Strona 1 z 1
Słabe hamulce po odpaleniu
: 11 sty 2019, 7:24
autor: krupniok
Witam.
Zdarzyło mi się już parę razy (przy niskich temperaturach), że po uruchomieniu samochodu pierwsze dwa-trzy hamowania były jakby bez dodatkowego wspomagania. Pedał nie był ani twardy ani miękki, naciskał się tak samo, jednak żeby zahamować należało bardzo mocno go wcisnąć. Nie miało to związku z nalotem na tarczach, gdyż wtedy są inne odczucia i aż tak słabych hamulców nie ma. Ktoś się spotkał z podobnym problemem? Poziom płynu hamulcowego w normie.
Re: Słabe hamulce po odpaleniu
: 11 sty 2019, 10:59
autor: smak56
Kiedy wymieniałeś płyn hamulcowy?
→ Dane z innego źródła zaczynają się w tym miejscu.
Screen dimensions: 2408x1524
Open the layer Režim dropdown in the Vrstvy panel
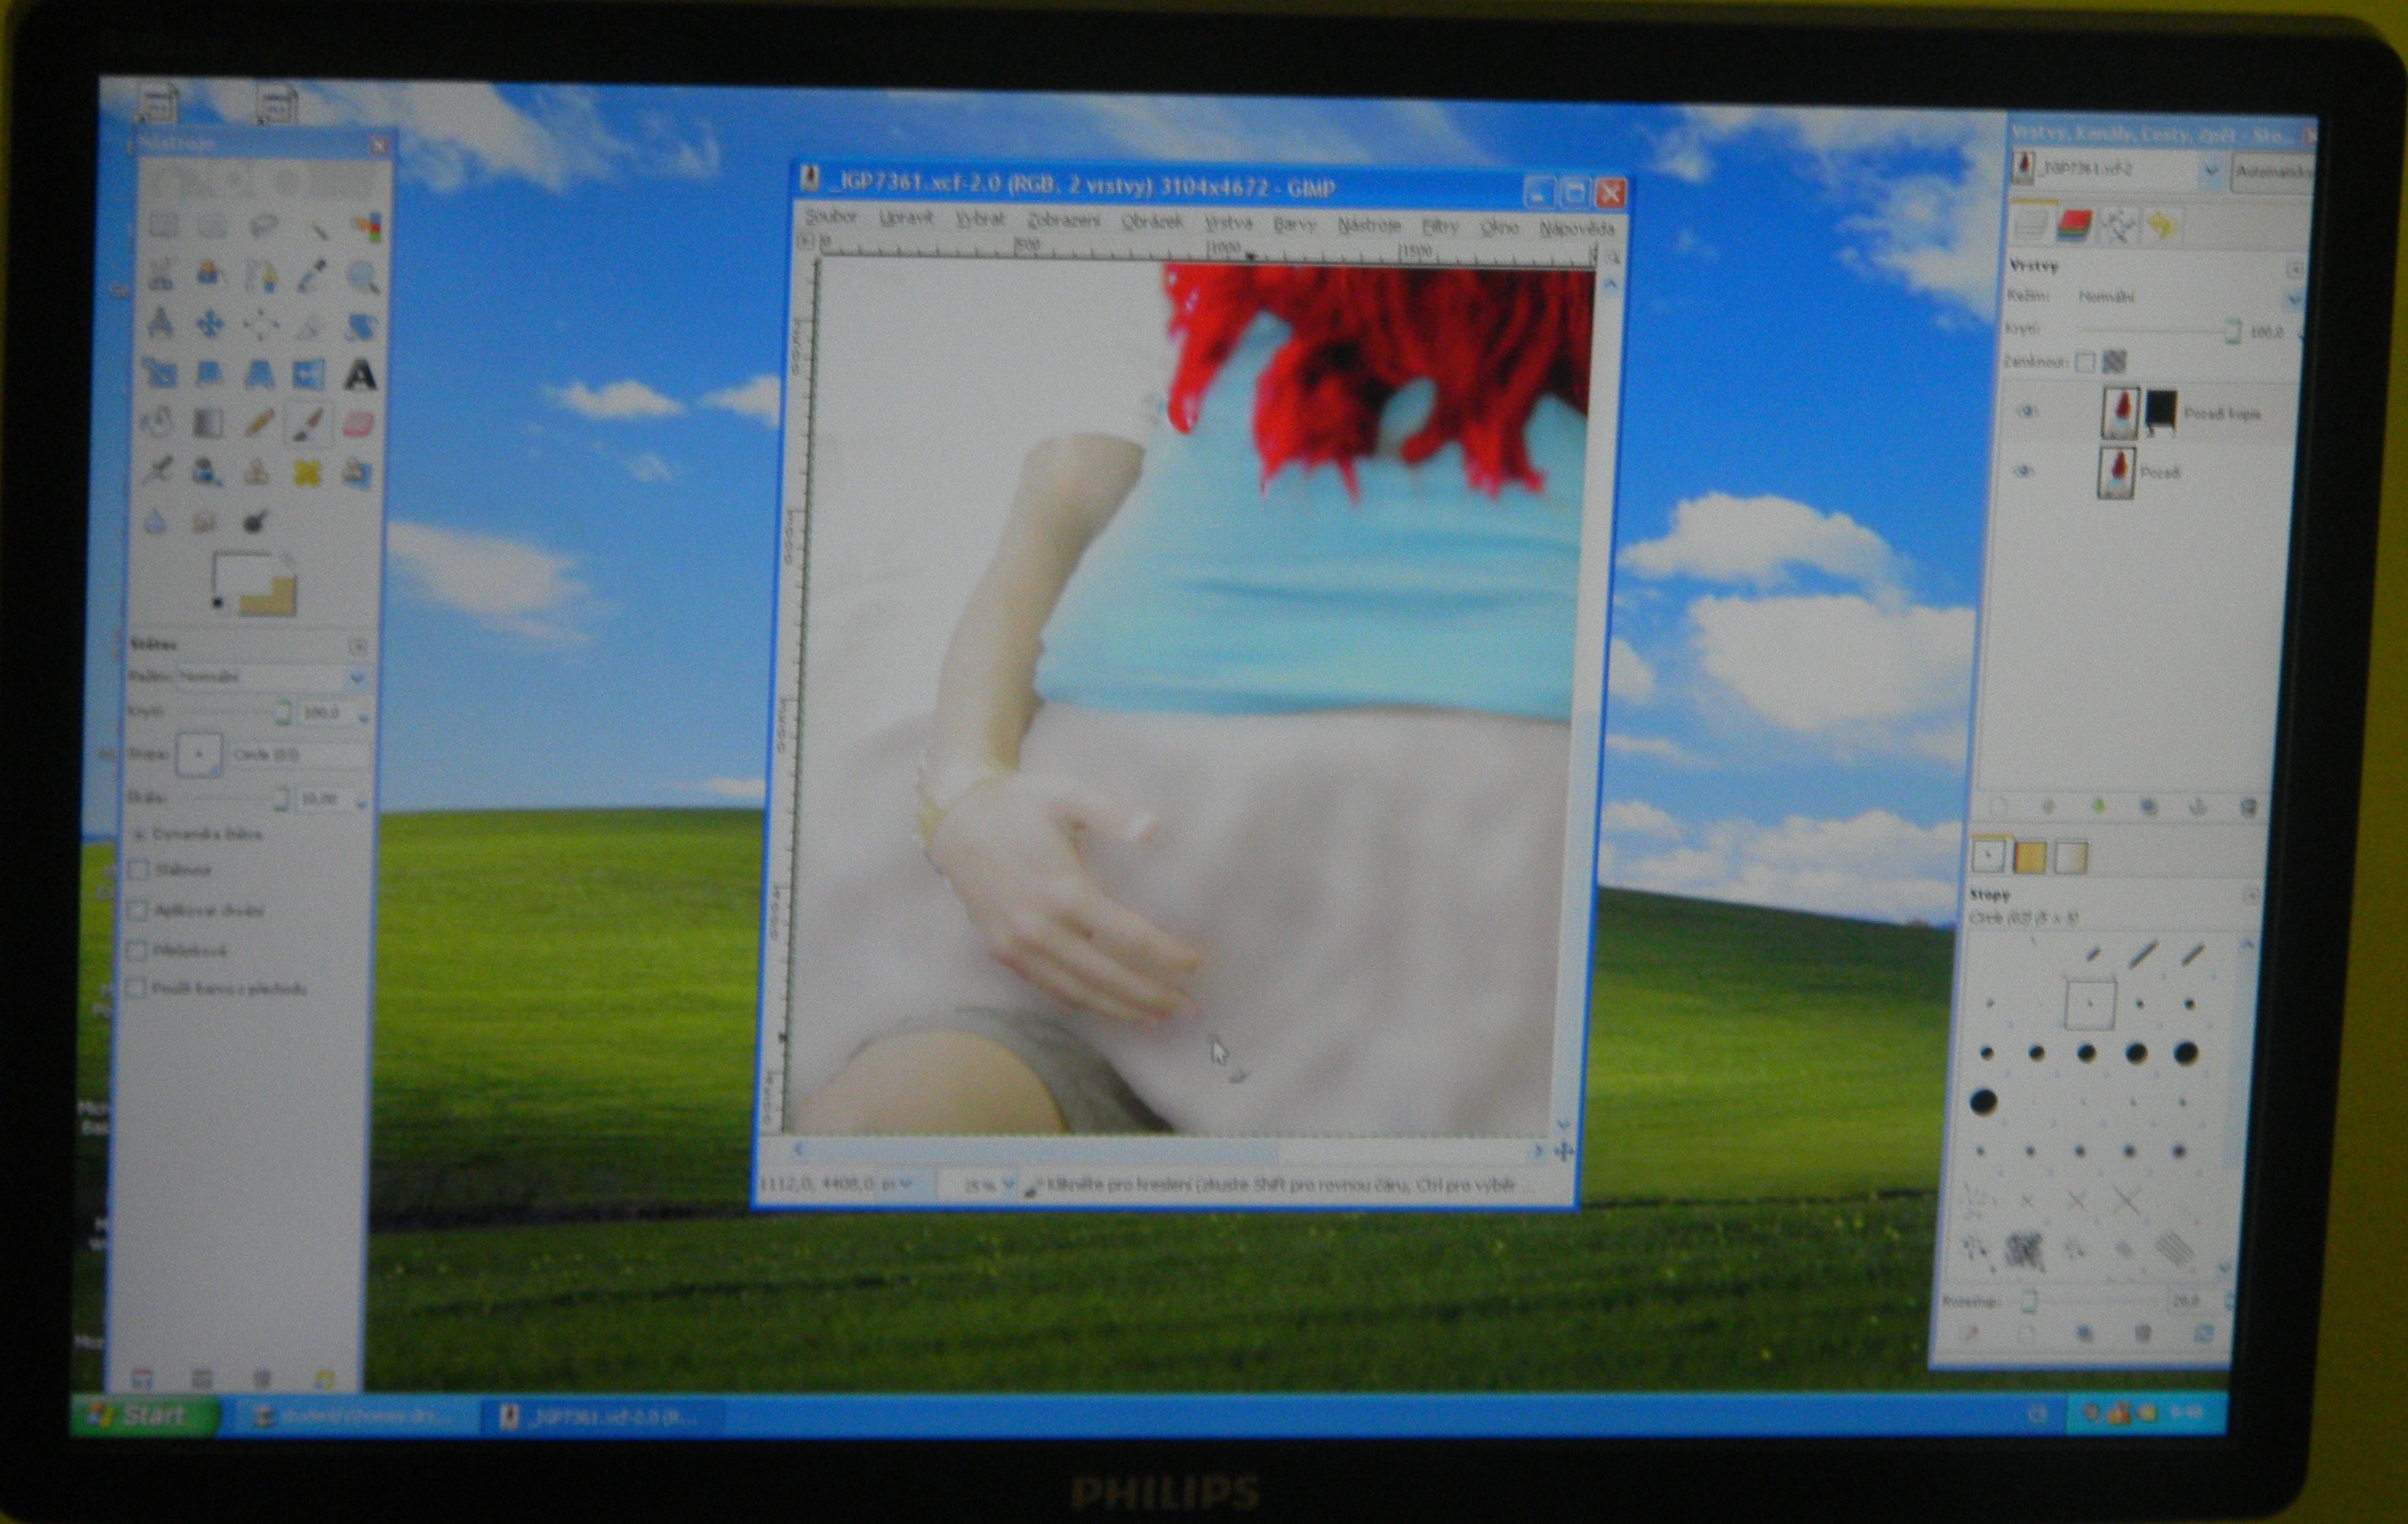[x=2180, y=297]
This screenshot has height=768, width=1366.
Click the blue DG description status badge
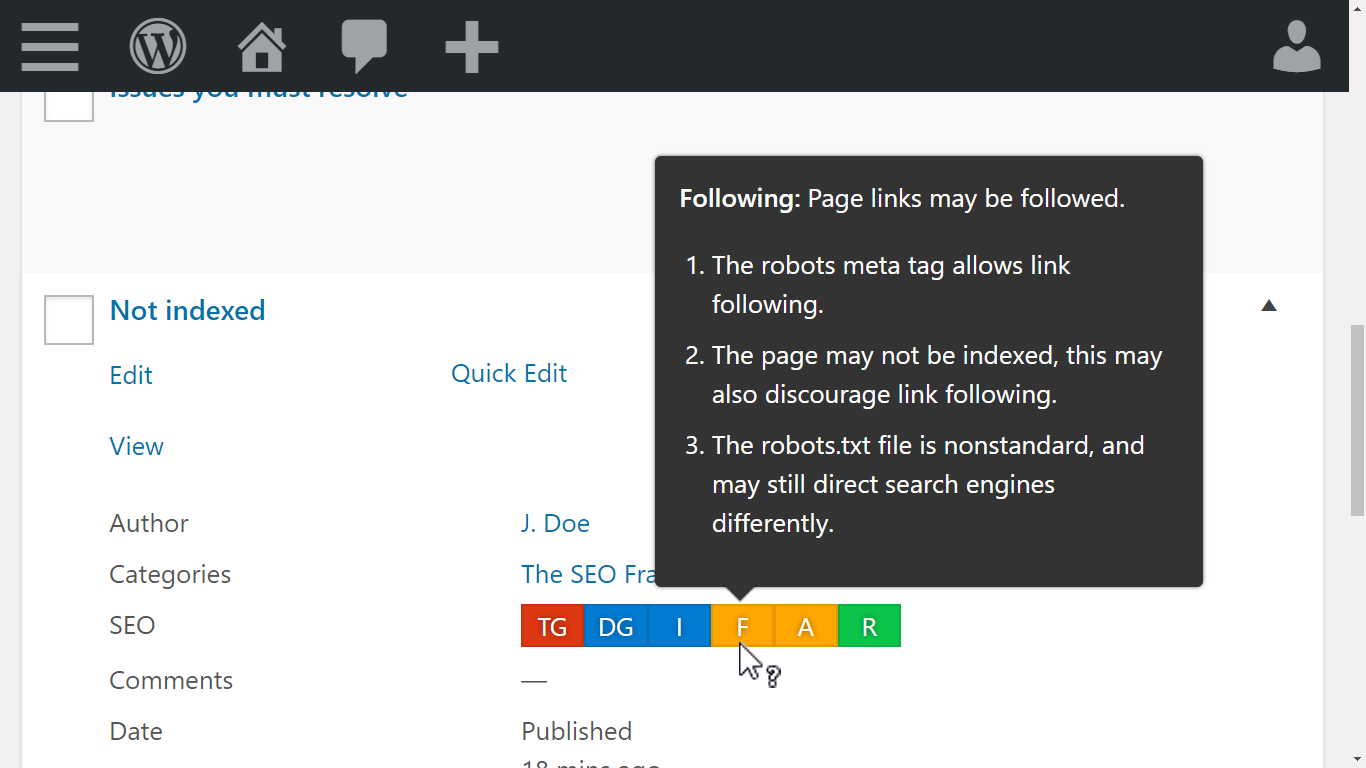point(615,625)
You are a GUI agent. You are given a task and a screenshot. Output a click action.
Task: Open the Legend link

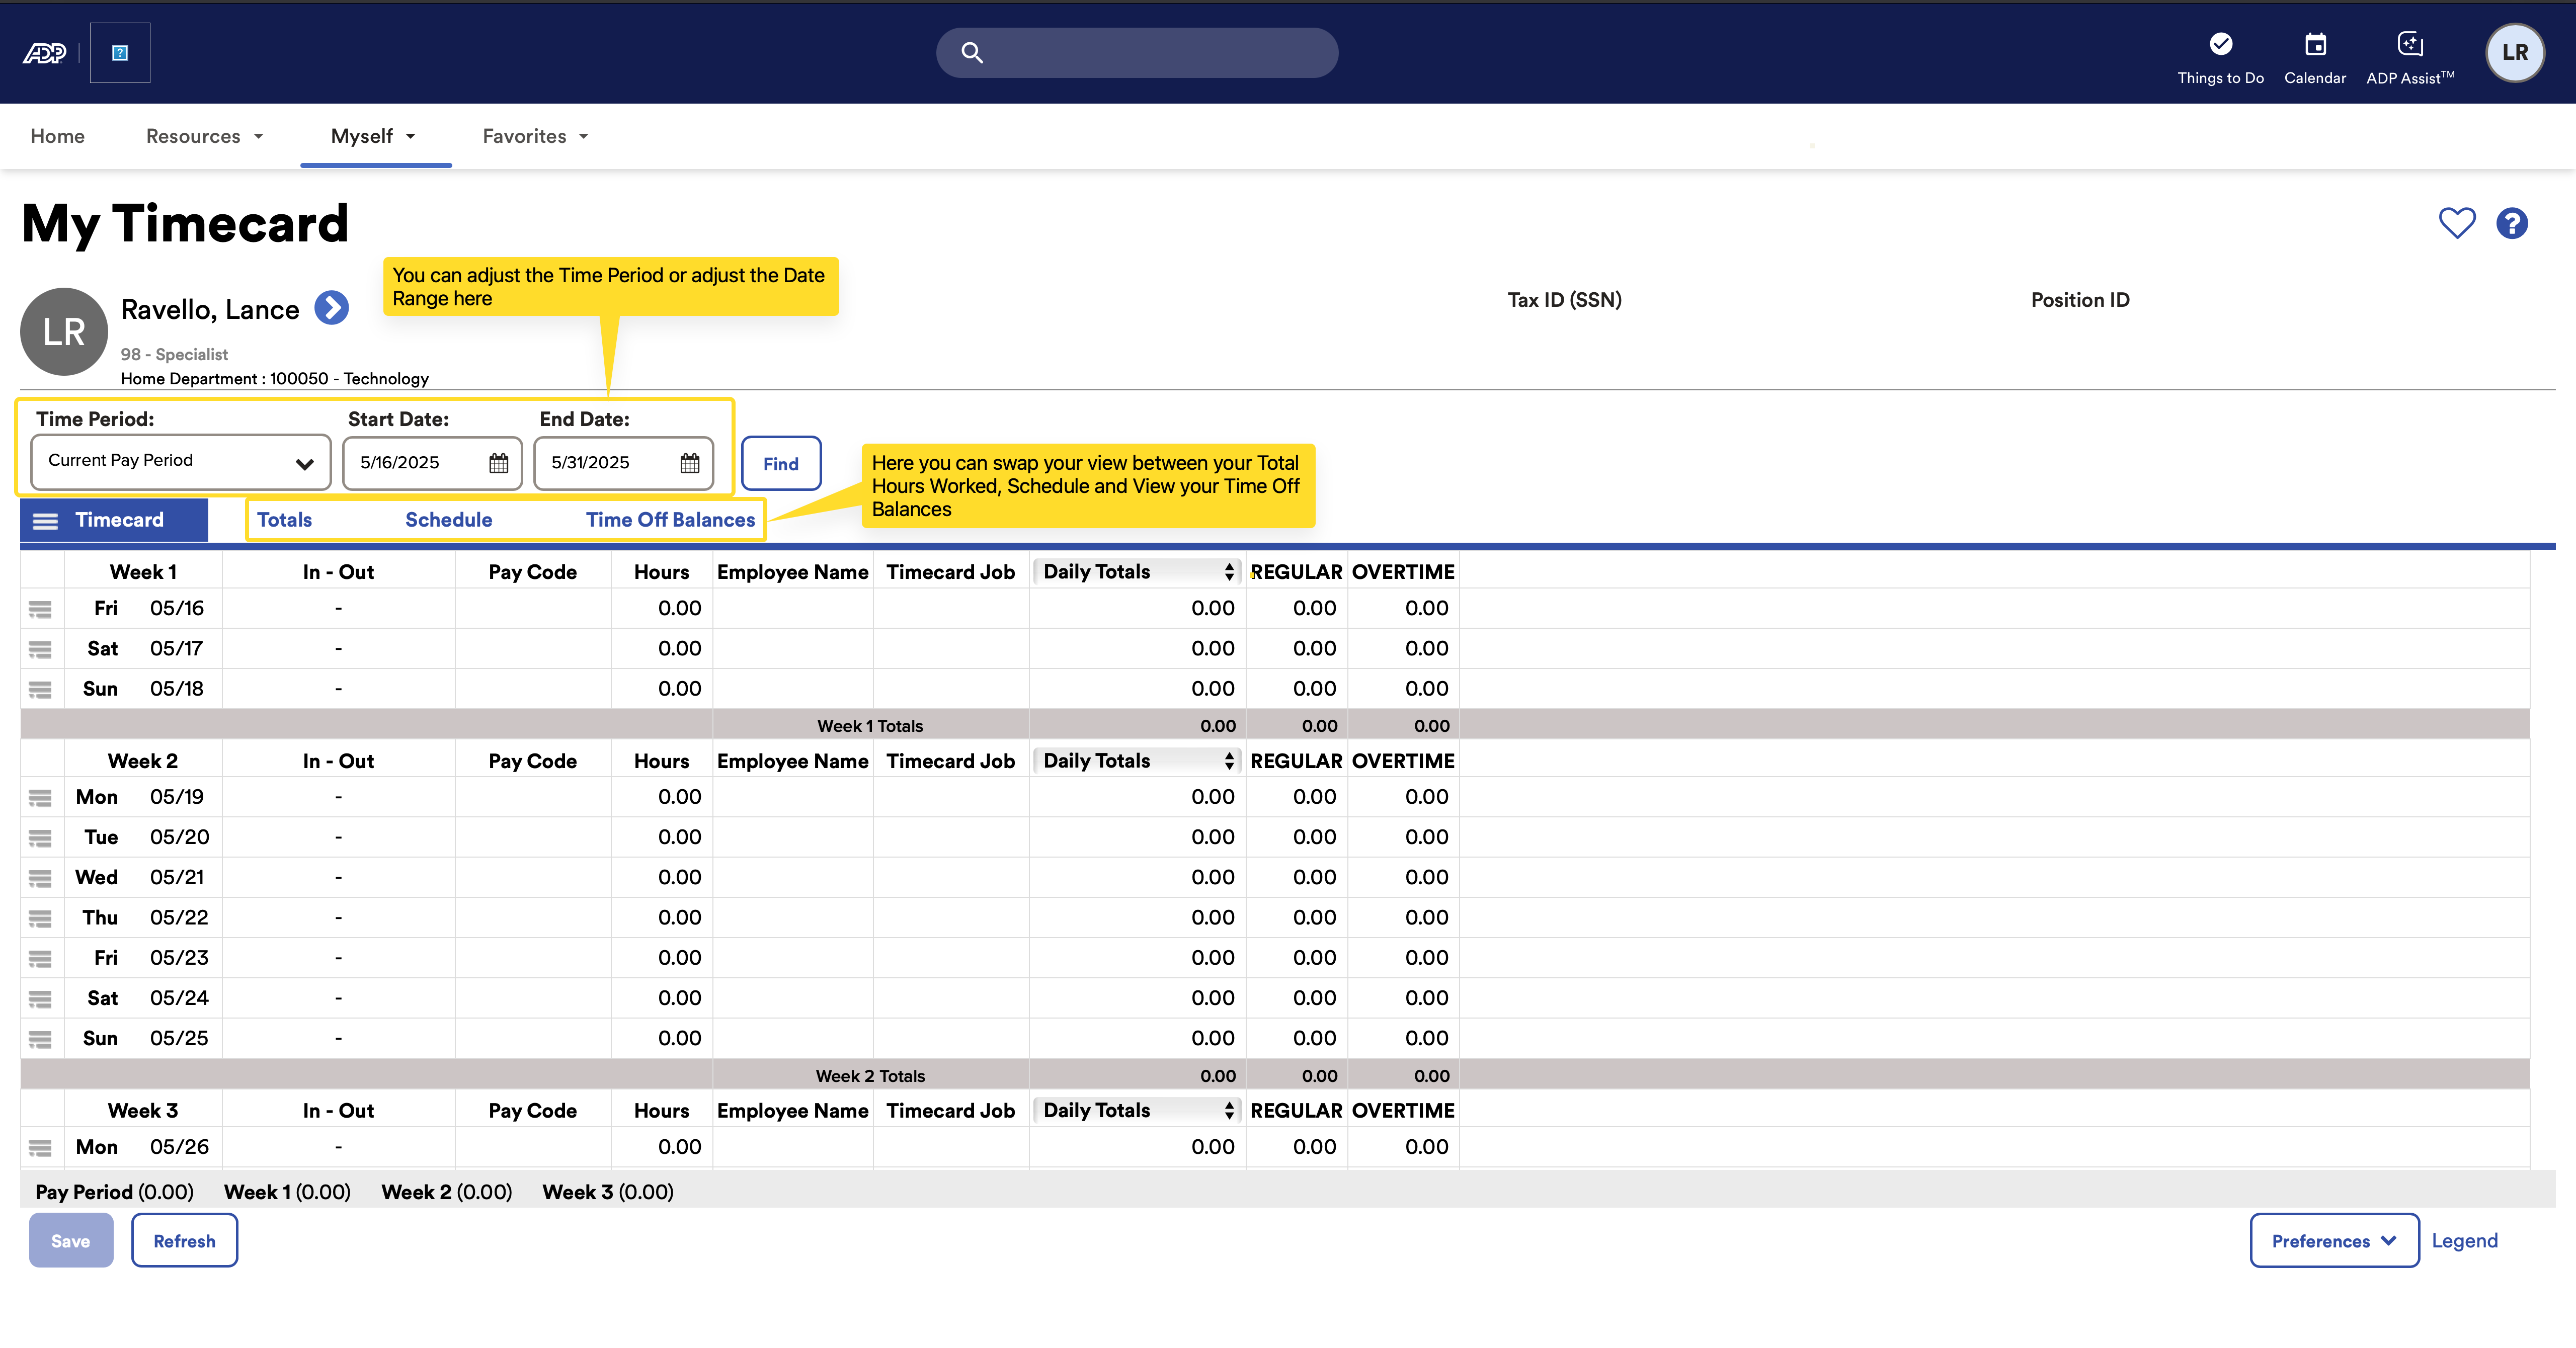coord(2464,1240)
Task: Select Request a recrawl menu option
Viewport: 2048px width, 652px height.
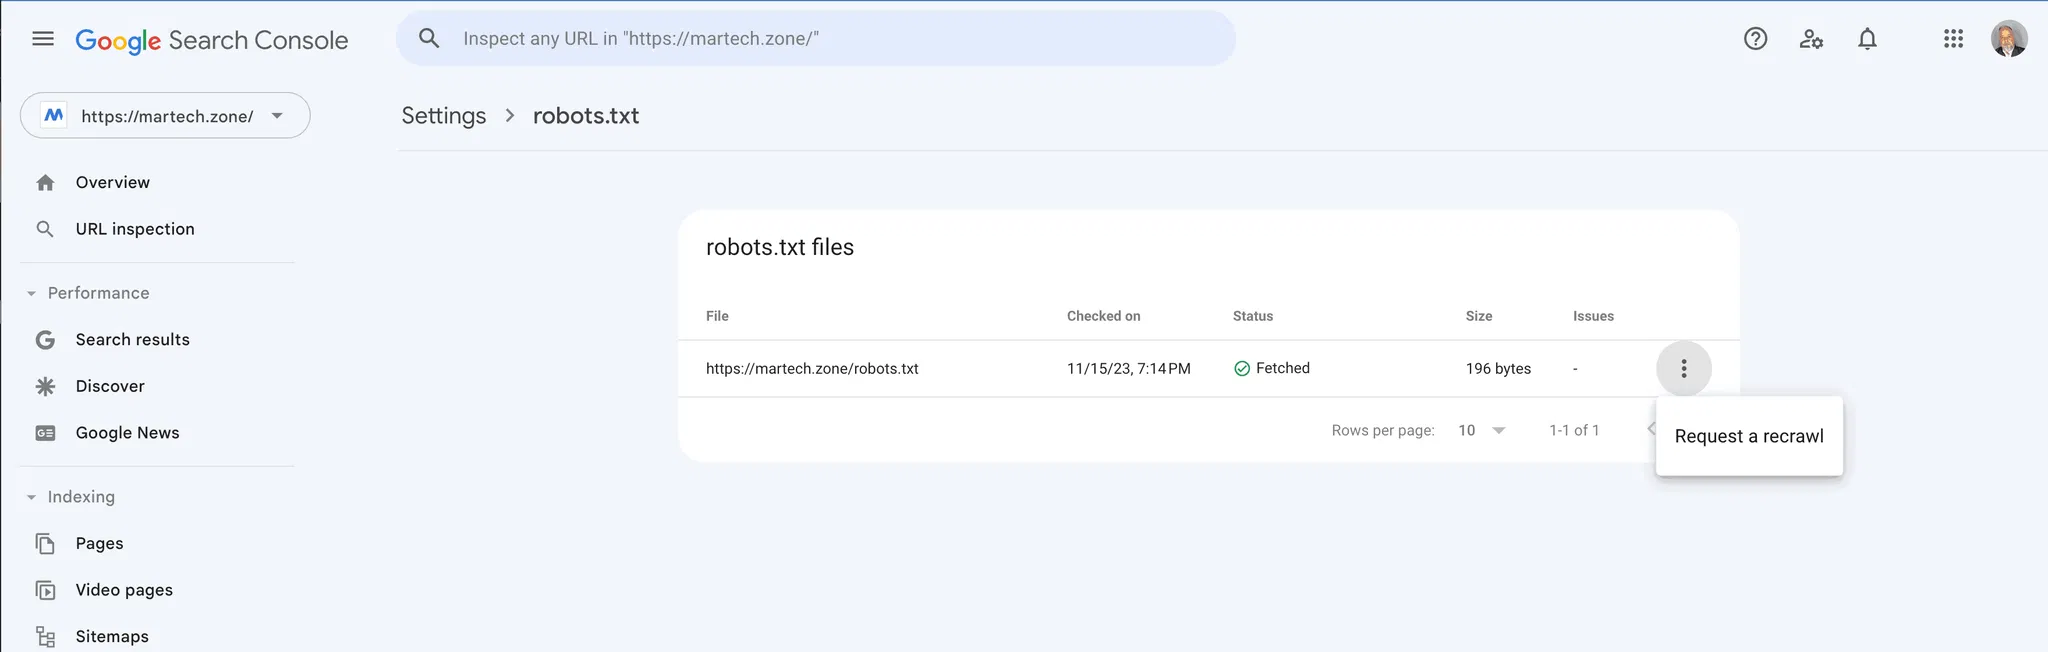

Może w jego jakości tkwi przyczyna?
Re: Słabe hamulce po odpaleniu
: 11 sty 2019, 11:34
autor: Sebek
Na moim wypadku objawy były takie same, a winny był sześcio letni płyn hamulcowy, po wymianie wszystko wróciło do normy.
Re: Słabe hamulce po odpaleniu
: 11 sty 2019, 19:29
autor: adamson
U siebie nie zauważyłem podobnego objawu, a płyn mam 9-cio letni

Re: Słabe hamulce po odpaleniu
: 12 sty 2019, 9:08
autor: duskap
adamson pisze: 11 sty 2019, 19:29
U siebie nie zauważyłem podobnego objawu, a płyn mam 9-cio letni
Nie jest to zbyt rozsądne. Płyn kosztuje 20zł. A poprawa bezpieczeństwa znaczna.
Re: Słabe hamulce po odpaleniu
: 12 sty 2019, 9:27
autor: zibi186
adamson pisze: 11 sty 2019, 19:29
U siebie nie zauważyłem podobnego objawu, a płyn mam 9-cio letni
Podobno płyn hamulcowy swoje pełne wlasciwosci utrzymuje przez dwa lata ze względu na swoją higroskopijnosc . Przy czym już na półkach sklepowych ciężko jest stwierdzić ile czasu tam stał- w większości przypadków brak adnotacji o dacie produkcji . Pozdrawiam

Re: Słabe hamulce po odpaleniu
: 12 sty 2019, 12:00
autor: adamson
duskap pisze: 12 sty 2019, 9:08
adamson pisze: 11 sty 2019, 19:29
U siebie nie zauważyłem podobnego objawu, a płyn mam 9-cio letni
Nie jest to zbyt rozsądne. Płyn kosztuje 20zł. A poprawa bezpieczeństwa znaczna.
Wiem, wiem, jakoś nie ma okazji

Re: Słabe hamulce po odpaleniu
: 13 sty 2019, 23:54
autor: leszek1234
Ale stary płyn hamulcowy (tzn. z dużą zawartością wody) skutkuje słabym hamowaniem na "gorących hamulcach" - tzn. po kilkakrotnym ostrym depnięciu tracimy hamulce bo płyn się gotuje i powstaje para wodna i jest efekt jakby hamulce były zapowietrzone. Po ostygnięciu wszystko wraca do normy. Z drugiej strony , skoro Sebek miał takie doświadczenie, to warto to wziąć pod uwagę.